Aufgabe: Welcher Volkslied-Refrain steht laut dem Textauszug auf dem Banner des FRG-Trios?

Textauszug:
____

Das FRG-Trio um den mittlerweile weltbekannten Fotografen Boris Mikhailov ersetzte sie durch patriotische Objekte: eine „Kiste mit drei Buchstaben“, die im ukrainischen Alphabet anders als im russischen aussehen, und ein Banner mit dem rührenden Volkslied-Refrain: „Jungs, schließen wir uns zusammen! Mädels, vereinigen wir uns!“. Dem Charme dieses Appells erlagen viele postsowjetischen Bürokraten: Sie stellten etliche solcher Altäre auf, um zu demonstrieren, dass sie mit der Zeit gingen.

 

Betroffenheitskunst ohne Aufbruchstimmung

 

Diese Aktion hat auch nach 20 Jahren Witz und Frische nicht verloren. Im Gegensatz zu vielem, was seither entstanden ist: Die übrigen Werke buchstabieren politische Probleme der jüngsten Vergangenheit mehr oder weniger originell durch, aber ohne Elan oder Enthusiasmus. Solche nüchterne bis resignative Betroffenheitskunst lässt jede Aufbruchstimmung vermissen.

____

Datenzeilen:
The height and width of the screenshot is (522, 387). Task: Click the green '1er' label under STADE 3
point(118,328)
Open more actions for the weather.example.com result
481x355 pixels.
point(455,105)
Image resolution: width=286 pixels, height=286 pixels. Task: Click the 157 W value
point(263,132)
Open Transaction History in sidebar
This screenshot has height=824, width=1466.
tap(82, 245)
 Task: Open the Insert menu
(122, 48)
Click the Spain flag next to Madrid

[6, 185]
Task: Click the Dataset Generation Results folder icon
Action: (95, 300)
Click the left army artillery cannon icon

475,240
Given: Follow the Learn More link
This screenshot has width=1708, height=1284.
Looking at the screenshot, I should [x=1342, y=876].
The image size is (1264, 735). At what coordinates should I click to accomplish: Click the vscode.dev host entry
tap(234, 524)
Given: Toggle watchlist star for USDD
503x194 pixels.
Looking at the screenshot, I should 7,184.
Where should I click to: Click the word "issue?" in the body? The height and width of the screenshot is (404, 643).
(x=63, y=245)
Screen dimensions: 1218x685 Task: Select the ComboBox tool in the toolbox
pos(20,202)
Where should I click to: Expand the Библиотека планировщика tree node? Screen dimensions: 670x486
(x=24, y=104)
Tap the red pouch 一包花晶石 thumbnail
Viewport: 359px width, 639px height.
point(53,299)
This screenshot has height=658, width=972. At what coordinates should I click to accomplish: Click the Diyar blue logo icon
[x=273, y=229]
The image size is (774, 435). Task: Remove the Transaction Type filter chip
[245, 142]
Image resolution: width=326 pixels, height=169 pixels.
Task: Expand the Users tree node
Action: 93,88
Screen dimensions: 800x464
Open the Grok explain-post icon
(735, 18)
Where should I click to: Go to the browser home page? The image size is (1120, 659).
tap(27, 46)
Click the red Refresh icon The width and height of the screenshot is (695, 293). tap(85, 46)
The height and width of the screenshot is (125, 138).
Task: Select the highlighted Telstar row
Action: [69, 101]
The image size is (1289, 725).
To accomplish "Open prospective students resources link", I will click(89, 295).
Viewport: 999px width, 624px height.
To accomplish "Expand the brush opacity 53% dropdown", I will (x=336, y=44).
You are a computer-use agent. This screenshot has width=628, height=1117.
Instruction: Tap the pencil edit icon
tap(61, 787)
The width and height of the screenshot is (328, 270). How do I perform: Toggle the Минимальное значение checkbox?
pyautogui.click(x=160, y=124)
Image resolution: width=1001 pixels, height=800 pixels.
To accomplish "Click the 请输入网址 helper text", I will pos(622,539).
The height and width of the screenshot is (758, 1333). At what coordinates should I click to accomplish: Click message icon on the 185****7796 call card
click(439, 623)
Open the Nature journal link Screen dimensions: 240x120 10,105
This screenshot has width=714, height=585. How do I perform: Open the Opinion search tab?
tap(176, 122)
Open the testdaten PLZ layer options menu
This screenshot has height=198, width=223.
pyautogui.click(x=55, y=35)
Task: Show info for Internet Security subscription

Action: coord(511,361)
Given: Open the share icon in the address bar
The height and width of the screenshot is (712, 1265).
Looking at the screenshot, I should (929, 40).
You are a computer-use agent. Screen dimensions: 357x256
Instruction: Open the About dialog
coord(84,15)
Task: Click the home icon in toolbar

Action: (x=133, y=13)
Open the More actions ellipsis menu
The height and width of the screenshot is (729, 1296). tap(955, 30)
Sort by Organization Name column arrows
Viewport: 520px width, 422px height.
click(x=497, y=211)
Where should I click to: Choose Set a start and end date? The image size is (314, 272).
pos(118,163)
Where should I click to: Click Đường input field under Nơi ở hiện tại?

____

Lösung: „Jungs, schließen wir uns zusammen! Mädels, vereinigen wir uns!“